We have seen in a previous post that maximum likelihood estimation is nothing else but KL minization. Therefore, it should come as no surprise that maximum likelihood estimation of logistic regression model parameters is equivalent to KL minimization. Below the relation is shown explicitly.

Problem setting

Let $p(x, t)$ be the true data distribution (density), where $x \in \mathbb{R}^n$ is the input and $t \in \{0, 1\}$ is the target (also called label or output). If we knew $p(x, t)$, we would be absolutely happy because then we could answer any question about $x$ and $t$; for example, “What is the most likely value of $t$ for a given $x$?” However, we can access $p(x, t)$ only through a dataset $D = \{ (x_i, t_i) \}_{i=1}^N$ of input-output pairs $(x_i, t_i)$ drawn from $p(x, t)$. In order to still be able to answer meaningful questions about $(x, t)$, we fit a parametric model $p_w(x, t)$ to the data and then treat that parametric model as the true data distribution $p(x, t)$.

KL minimization

Clearly, one especially aesthetically pleasing way of fitting a parametrized density $p_w(x, t)$ to an empirical density

\begin{equation*} \hat{p}(x, t) = \frac{1}{N} \sum_{i = 1}^N \delta_{t_i, t} \delta(x - x_i) \end{equation*}

is through minimizing the KL between them. (There are other ways; see the awesome book Computational Optimal Transport for alternative approaches to measuring ‘distance’ between clouds of points and continuous distributions). The KL is given by

\begin{equation*} KL(\hat{p}(x, t) \| p_w(x, t)) = \int_{\mathbb{R}^n} \sum_{t \in \{0, 1\}} \log \left( \frac{\hat{p}(x, t)}{p_w(x, t)} \right) \hat{p}(x, t) dx. \end{equation*}

Maximum likelihood estimation

Since we are interested in minimizing it with respect to the parameters $w$, we can get rid of the terms that do not depend on $w$, \begin{equation*} J(w) = - \int_{\mathbb{R}^n} \sum_{t \in \{0, 1\}} \log p_w(x, t) \hat{p}(x, t) dx. \end{equation*}

Upon substitution of the empirical distribution, we recover the negative log-likelihood objective

\begin{equation*} J(w) = - \frac{1}{N} \sum_{i = 1}^N \log p_w(x_i, t_i). \end{equation*}

Logistic regression

Great! But till now we didn’t say anything about logistic regression; the derivation was completely general and it did not depend on how exactly $p_w(x, t)$ was defined. The logistic regression model proposes to split the joint density

\begin{equation*} p_w(x, t) = p_w(t | x) p(x) \end{equation*}

and model the posterior $p_w(t | x)$ explicitly

\begin{equation*} p_w(t | x) = \sigma_w^t(x) (1 - \sigma_w(x))^{1 - t} \end{equation*}

using the logistic function

\begin{equation*} \sigma_w(x) = \frac{1}{1 + e^{-w^T x}} \end{equation*}

while assuming the evidence $p(x)$ to be a fixed distribution with sufficiently wide support covering all regions of space where we have samples. Substituting this model of the joint distribution into the cost function, we obtain

\begin{equation*} J(w) = -\frac{1}{N} \sum_{i = 1}^N \left\{ t_i \log \sigma_w(x_i) + (1 - t_i) \log (1 - \sigma_w(x_i)) \right\}. \end{equation*}

After this point, it’s a matter of optimization to find the minimizer of this cost function.

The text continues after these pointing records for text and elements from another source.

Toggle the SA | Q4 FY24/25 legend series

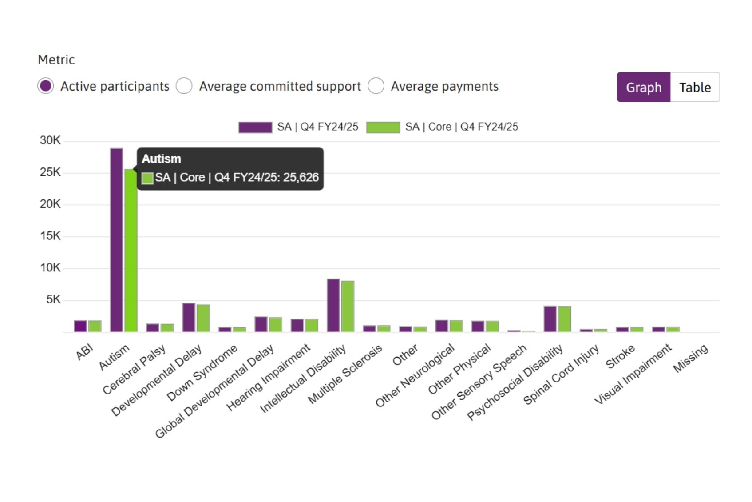pyautogui.click(x=318, y=127)
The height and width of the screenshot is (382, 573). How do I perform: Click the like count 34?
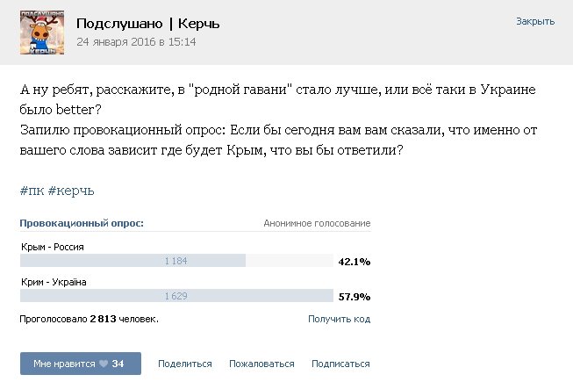118,364
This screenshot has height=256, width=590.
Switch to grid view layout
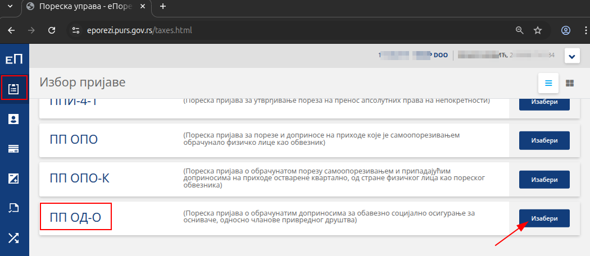tap(570, 83)
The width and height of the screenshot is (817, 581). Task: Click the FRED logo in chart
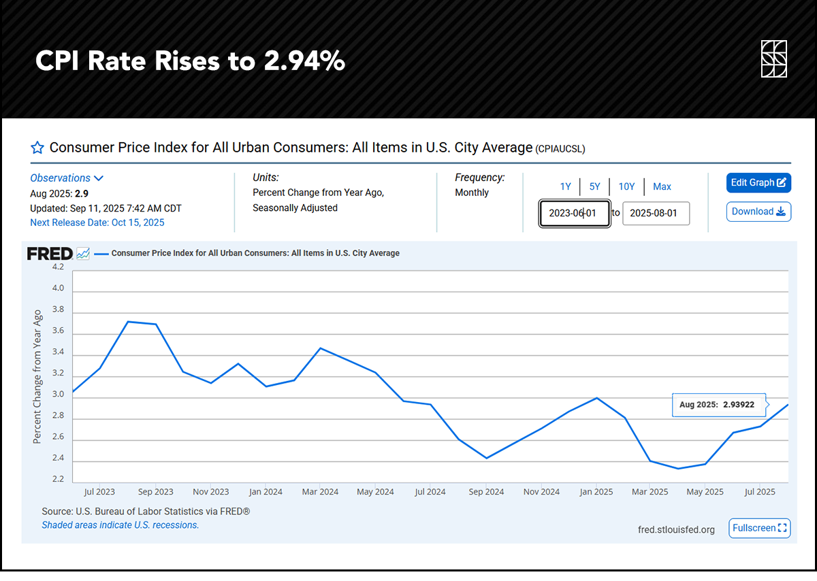50,254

Additive form of the posterior

Since $t$ can only take values $t = 0$ or $t = 1$, we could have equivalently defined the posterior as

\begin{equation*} p_w(t|x) = t \sigma_w(x) + (1 - t) (1 - \sigma_w(x)). \end{equation*}

Such parametrization was chosen, for example, in the autograd tutorial.


The logistic regression model only estimates the posterior $p(t|x)$, leaving the evidence $p(x)$ unspecified, which limits the number of questions one can answer using this model. Nevertheless, logistic regression covers the very important special case of classification, which makes it an essential tool in the machine learning toolbox.